Vice President Kamala Harris is making an aggressive bid to win over independents and moderate Republicans in the suburbs, visiting vote-rich counties in three Great Lakes swing states Monday with former Wyoming Rep. Liz Cheney.

In the presidential race’s closing days, Harris’ campaign is courting a small but potentially decisive group across what it sees as similar terrain in Michigan, Pennsylvania and Wisconsin — a trio of battleground states that tipped the 2016 race for Donald Trump but swung back in Democrats’ favor in 2020.

They’re the kinds of voters who might have backed former South Carolina Gov. Nikki Haley, whose supporters in the 2024 Republican primary tended to be moderate and college-educated. And the push to reach them comes as Trump says he expects to deploy Haley in the race’s final stretch.

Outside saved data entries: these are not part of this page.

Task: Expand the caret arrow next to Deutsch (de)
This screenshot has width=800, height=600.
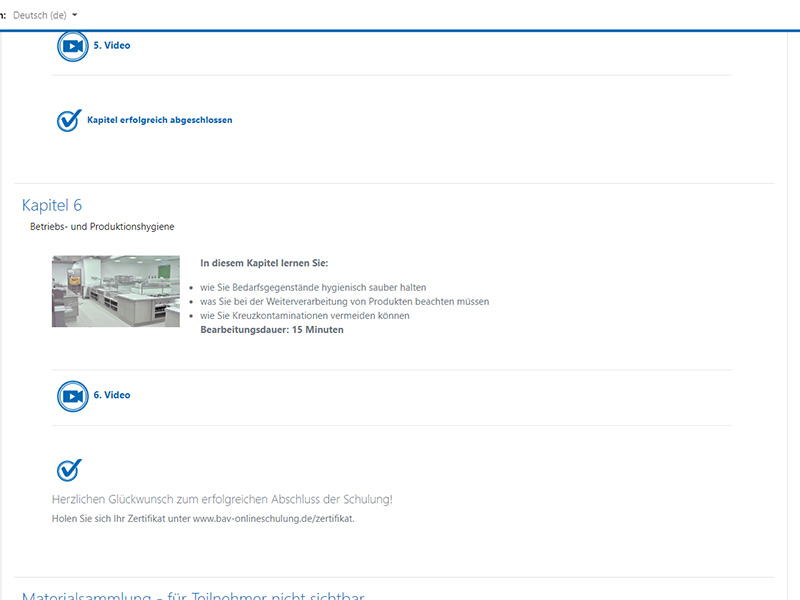Action: pyautogui.click(x=75, y=15)
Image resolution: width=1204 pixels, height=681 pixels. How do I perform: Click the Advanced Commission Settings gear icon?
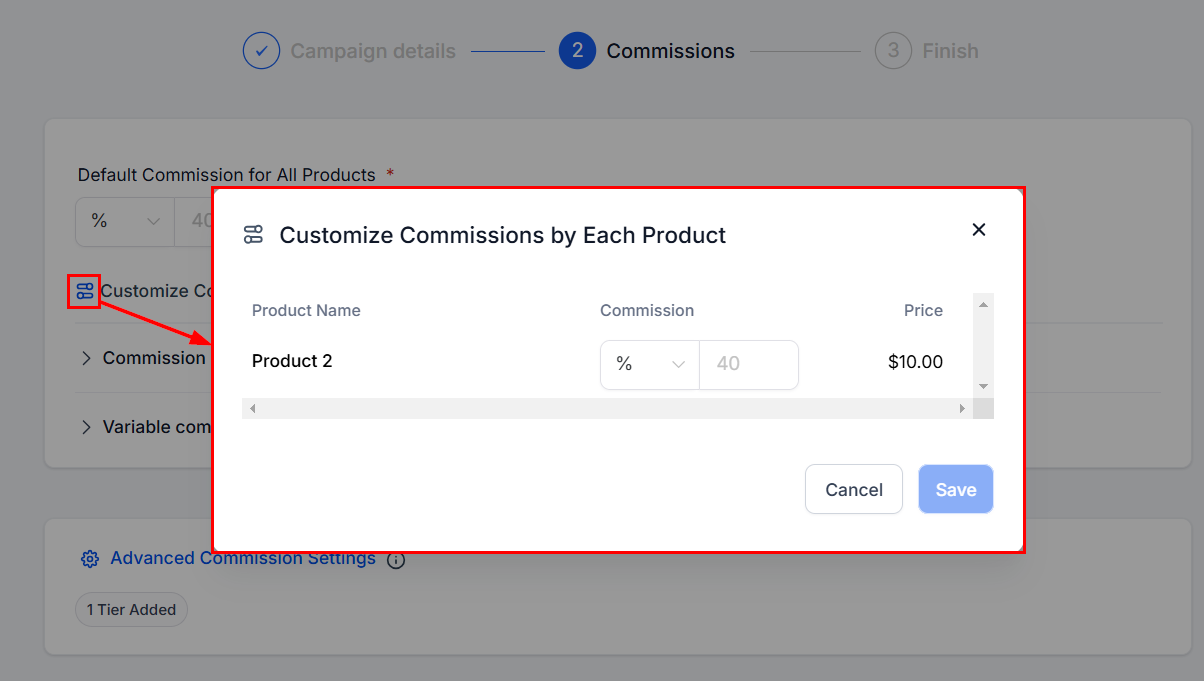[90, 559]
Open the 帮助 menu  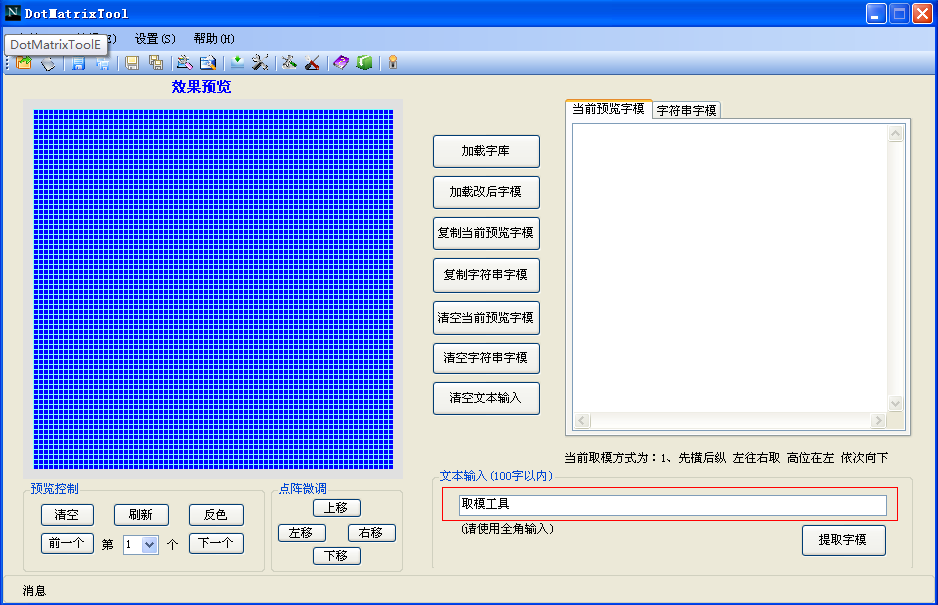tap(213, 38)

“I think it just goes to show they’re literally just scrapping for every vote,” said former Illinois Rep. Adam Kinzinger, a Republican who opposes Trump and spoke at a recent Harris rally in Pennsylvania. “It’s not just about turning out your base. There is a group in the middle that probably would support a regular Republican candidate and they’re trying to get their head around, can they vote for Trump? Or can they actually vote Democratic? I just think it’s neck-and-neck.”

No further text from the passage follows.